** START OF Quoted passage **

Two Pushes to Main Cost a Denver Agency an Entire Friday

A

Agency Script Editorial

Editorial Team

·March 21, 2026·11 min read
ai agency git workflowversion controlagency engineeringdelivery operations

A 14-person AI agency in Denver lost an entire Friday because two engineers pushed conflicting model pipeline changes to main, breaking the staging environment for their largest client. The rollback took six hours. The client demo scheduled for Monday had to be postponed. The account manager spent the weekend writing apology emails instead of preparing the quarterly business review that was supposed to expand the contract by forty percent.

The root cause was not incompetence. Both engineers were talented. The root cause was that the agency had no agreed-upon git workflow. Everyone committed directly to main. Nobody used pull requests consistently. Branch naming was a free-for-all. And the result was a delivery process that worked fine at five people but collapsed at fourteen.

If your AI agency is growing beyond a handful of engineers, git workflow standards are not optional. They are the backbone of predictable delivery.

Why AI Agency Work Creates Unique Git Challenges

Standard software development already benefits from structured git workflows. But AI agency work adds layers of complexity that make disciplined version control even more critical.

Model artifacts and data pipelines sit alongside application code. Your repositories are not just application logic. They contain training scripts, evaluation notebooks, configuration files for model serving, and sometimes large data processing pipelines. A casual merge can silently change model behavior without anyone noticing until the client reports degraded performance in production.

Multiple client projects run simultaneously. Unlike a product company with one codebase, your team juggles five, ten, or twenty repositories at once. Without standards, each project develops its own conventions, making it harder for engineers to context-switch between clients.

Client environments have different deployment constraints. One client runs on AWS, another on Azure, a third on-premise. Your branching strategy needs to accommodate environment-specific configurations without creating a mess of long-lived branches that diverge beyond repair.

Turnover and subcontractors are common. Agency teams shift. When a new engineer picks up a project mid-stream, clear git history and branch conventions are the difference between a productive first day and a week of archaeology.

** END OF Quoted passage **
** START OF Material supplied **

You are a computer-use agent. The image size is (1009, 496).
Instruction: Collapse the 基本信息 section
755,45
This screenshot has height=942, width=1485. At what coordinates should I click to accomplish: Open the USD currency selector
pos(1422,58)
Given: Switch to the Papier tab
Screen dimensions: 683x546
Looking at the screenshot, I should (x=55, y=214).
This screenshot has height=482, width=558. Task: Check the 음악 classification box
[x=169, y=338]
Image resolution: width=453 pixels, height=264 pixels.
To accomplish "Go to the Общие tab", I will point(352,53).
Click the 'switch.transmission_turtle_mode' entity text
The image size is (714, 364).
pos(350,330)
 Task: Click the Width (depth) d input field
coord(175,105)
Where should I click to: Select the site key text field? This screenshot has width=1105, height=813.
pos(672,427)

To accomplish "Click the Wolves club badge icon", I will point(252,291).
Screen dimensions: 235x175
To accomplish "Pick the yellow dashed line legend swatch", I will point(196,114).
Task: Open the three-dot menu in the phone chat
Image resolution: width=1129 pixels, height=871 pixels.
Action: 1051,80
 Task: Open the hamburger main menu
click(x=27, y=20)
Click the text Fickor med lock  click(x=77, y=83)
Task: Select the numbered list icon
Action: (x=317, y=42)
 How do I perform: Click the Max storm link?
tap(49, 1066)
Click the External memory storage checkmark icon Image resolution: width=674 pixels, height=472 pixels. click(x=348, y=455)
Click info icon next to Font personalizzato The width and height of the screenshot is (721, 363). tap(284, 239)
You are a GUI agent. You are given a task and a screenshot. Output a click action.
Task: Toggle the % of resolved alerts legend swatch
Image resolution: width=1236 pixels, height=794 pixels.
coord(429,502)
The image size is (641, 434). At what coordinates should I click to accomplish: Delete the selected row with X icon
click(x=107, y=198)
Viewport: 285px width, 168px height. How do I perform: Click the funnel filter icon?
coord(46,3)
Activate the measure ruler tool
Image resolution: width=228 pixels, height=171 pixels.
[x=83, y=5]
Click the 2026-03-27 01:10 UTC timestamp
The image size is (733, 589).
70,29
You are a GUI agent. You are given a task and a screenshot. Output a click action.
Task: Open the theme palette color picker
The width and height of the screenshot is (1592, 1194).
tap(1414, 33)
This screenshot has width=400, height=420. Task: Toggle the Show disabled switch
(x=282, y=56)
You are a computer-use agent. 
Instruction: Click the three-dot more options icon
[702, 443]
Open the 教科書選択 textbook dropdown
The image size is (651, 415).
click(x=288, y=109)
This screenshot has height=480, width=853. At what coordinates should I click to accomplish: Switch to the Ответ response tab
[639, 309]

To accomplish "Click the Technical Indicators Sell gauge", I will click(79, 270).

** END OF Material supplied **

▶ **Set of tasks**
1. According to the article on git workflows for AI agencies, how long did the rollback take?
2. State whether each statement agrees with the article on git workflows for AI agencies, and support each answer with the deciding words of the article, quoted exactly.
(a) The Denver agency had fourteen people.
(b) The article attributes the lost Friday to engineers who lacked talent.
(c) The quarterly business review was meant to expand the contract by forty percent.

▶ **Responses for each task**
1. Six hours.

2.
(a) Yes: "A 14-person AI agency in Denver"
(b) No: "The root cause was not incompetence. Both engineers were talented."
(c) Yes: "the quarterly business review that was supposed to expand the contract by forty percent"